Please forward this error screen to 216. Further documentation is available here. Conjugated polymers have attracted an increasing amount of attention in recent years for various organic electronic devices because of organic chem as a second language pdf potential advantages over inorganic and small-molecule organic semiconductors. Chemists can design and synthesize a variety of conjugated polymers with different architectures and functional moieties to meet the requirements of these organic devices.
This review concentrates on five conjugated polymer systems with 1D and 2D topological structures, and on one polymer designing approach. Finally, we summarize the current progress for conjugated polymers and propose future research opportunities to improve their performance in this exciting research field. Check if you have access through your login credentials or your institution. Flowback and produced waters are extremely complex matrices composed of geogenic water and chemical additives. The geogenic fraction may contain large amounts of total dissolved solids as well as various hydrocarbons, organic acids, alcohols, radionuclides, and metals. The additives may include surfactants, gels, scale inhibitors, biocides, and friction reducers. Recently, it has been suggested that these produced waters could potentially represent a new water source in areas of water scarcity.
Before the use of these waters can be considered for applications outside the oil field, the chemical composition must be better characterized. However, due to the complex nature of these matrices, many methods originally designed for surface and groundwater matrices may not be suitable. In addition, many organic chemicals remain yet unidentified: targeted approaches for organic chemical analysis alone will be insufficient for complete organic chemical characterization. We assessed current trends and emerging technologies in analytical chemistry and reviewed and their applicability to flowback and produced waters. In addition, we propose under-utilized approaches that may serve as potential solutions to address the issues created by the complex matrices inherent to flowback and produced waters. Like other hydrocarbons, alkynes are generally hydrophobic but tend to be more reactive.
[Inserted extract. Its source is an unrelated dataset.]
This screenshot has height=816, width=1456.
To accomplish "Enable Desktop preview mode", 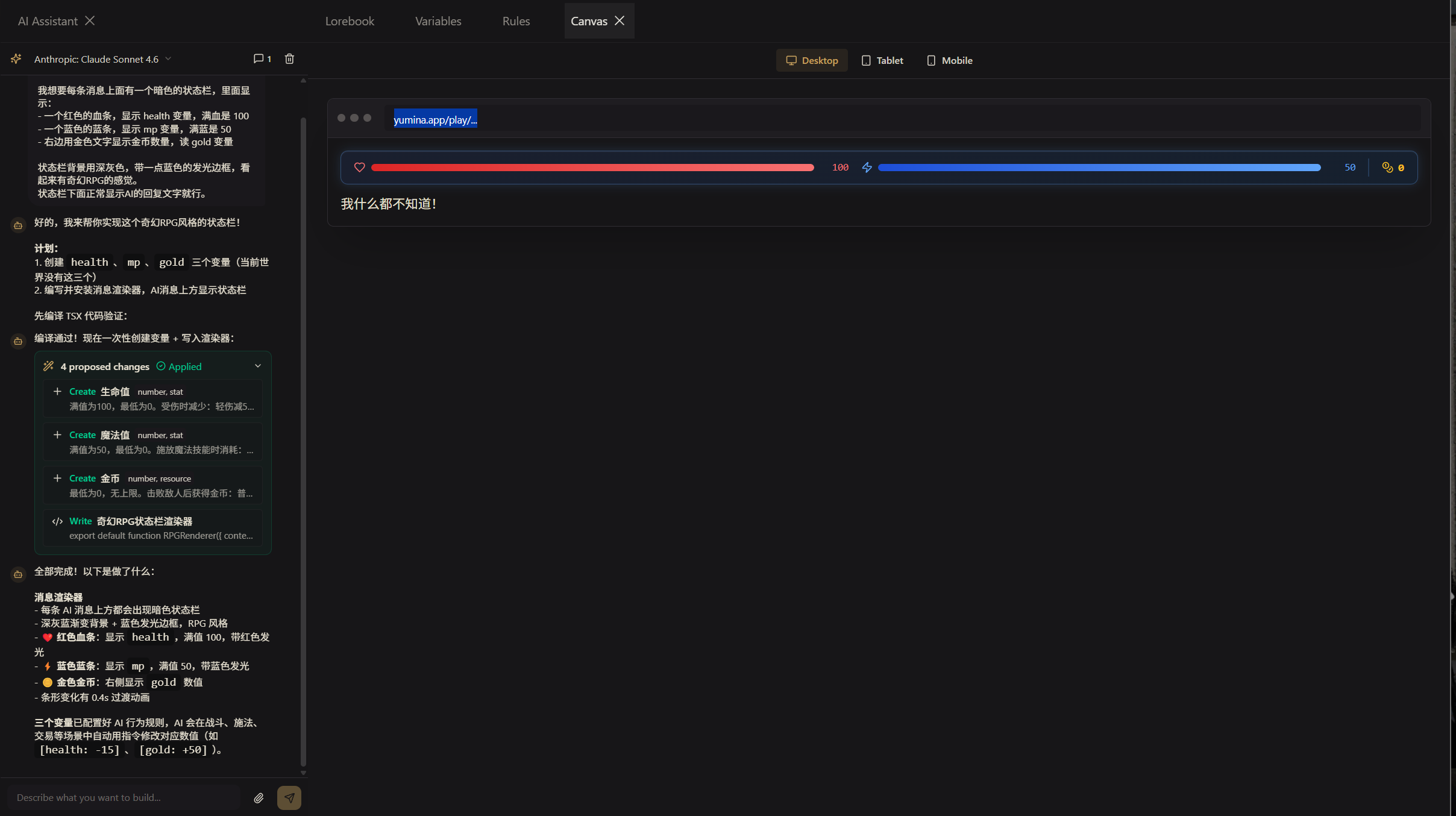I will (811, 60).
Other reactions are listed below. For example, in a molecule with an -ene and an -yne group, addition occurs preferentially at the -ene. By virtue of this bond angle, alkynes are rod-like. Correspondingly, cyclic alkynes are rare. The remaining sp orbital on each atom can form a sigma bond to another atom, for example to hydrogen atoms in the parent acetylene. The two sp orbitals project on opposite sides of the carbon atom.
Internal alkynes feature carbon substituents on each acetylenic carbon. The acidic hydrogen on terminal alkynes can be replaced by a variety of groups resulting in halo-, silyl-, and alkoxoalkynes. Greek prefix system without any additional letters. Examples include ethyne or octyne. In parent chains with four or more carbons, it is necessary to say where the triple bond is located. 3-octyne or oct-3-yne when the bond starts at the third carbon. When no superior functional groups are present, the parent chain must include the triple bond even if it is not the longest possible carbon chain in the molecule.
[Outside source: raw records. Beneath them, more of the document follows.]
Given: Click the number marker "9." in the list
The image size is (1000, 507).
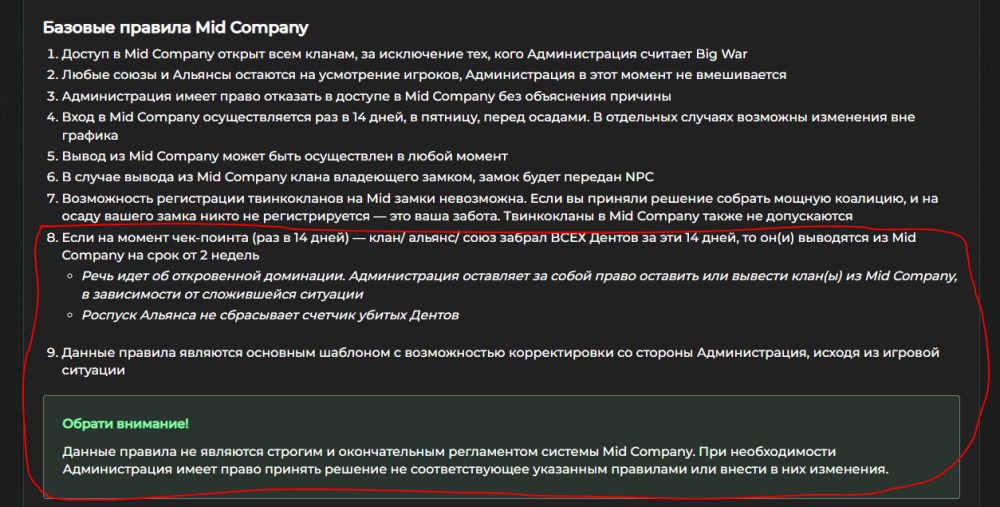Looking at the screenshot, I should click(x=53, y=352).
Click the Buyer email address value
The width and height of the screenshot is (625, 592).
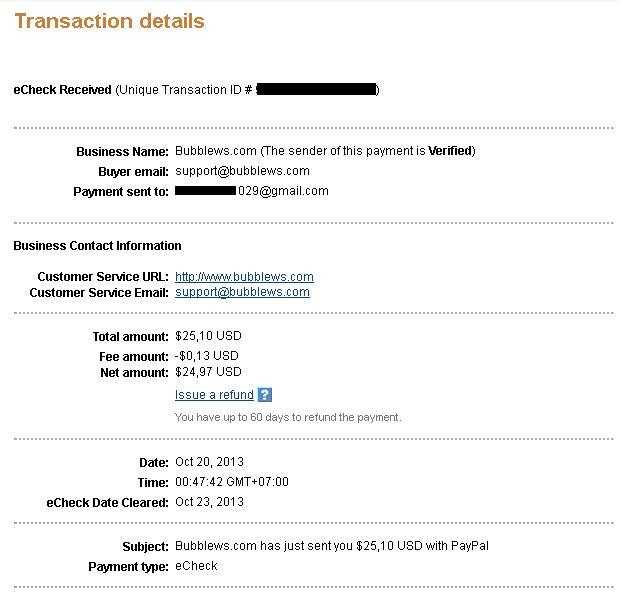tap(242, 171)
Ethyne is commonly called by its trivial name acetylene. Locants are chosen so that the numbers are low as possible. The final “-e” disappears if it is followed by another suffix that starts with a vowel. Commercially, the dominant alkyne is acetylene itself, which is used as a fuel and a precursor to other compounds, e. Most other industrially useful alkyne derivatives are prepared from acetylene, e. Depending on catalysts and conditions, alkynes add one or two equivalents of hydrogen.
The largest scale application of this technology is the conversion of acetylene to ethylene in refineries. C is general for silanes, boranes, and related hydrides. Non-carbon reagents also undergo cyclization, e. Cycloaddition processes involving alkynes are often catalyzed by metals, e. Oxidative cleavage of alkynes proceeds via cycloaddition to metal oxides. The reactions of alkynes with certain metal cations, e. Terminal alkynes, including acetylene itself, can react with water to give aldehydes.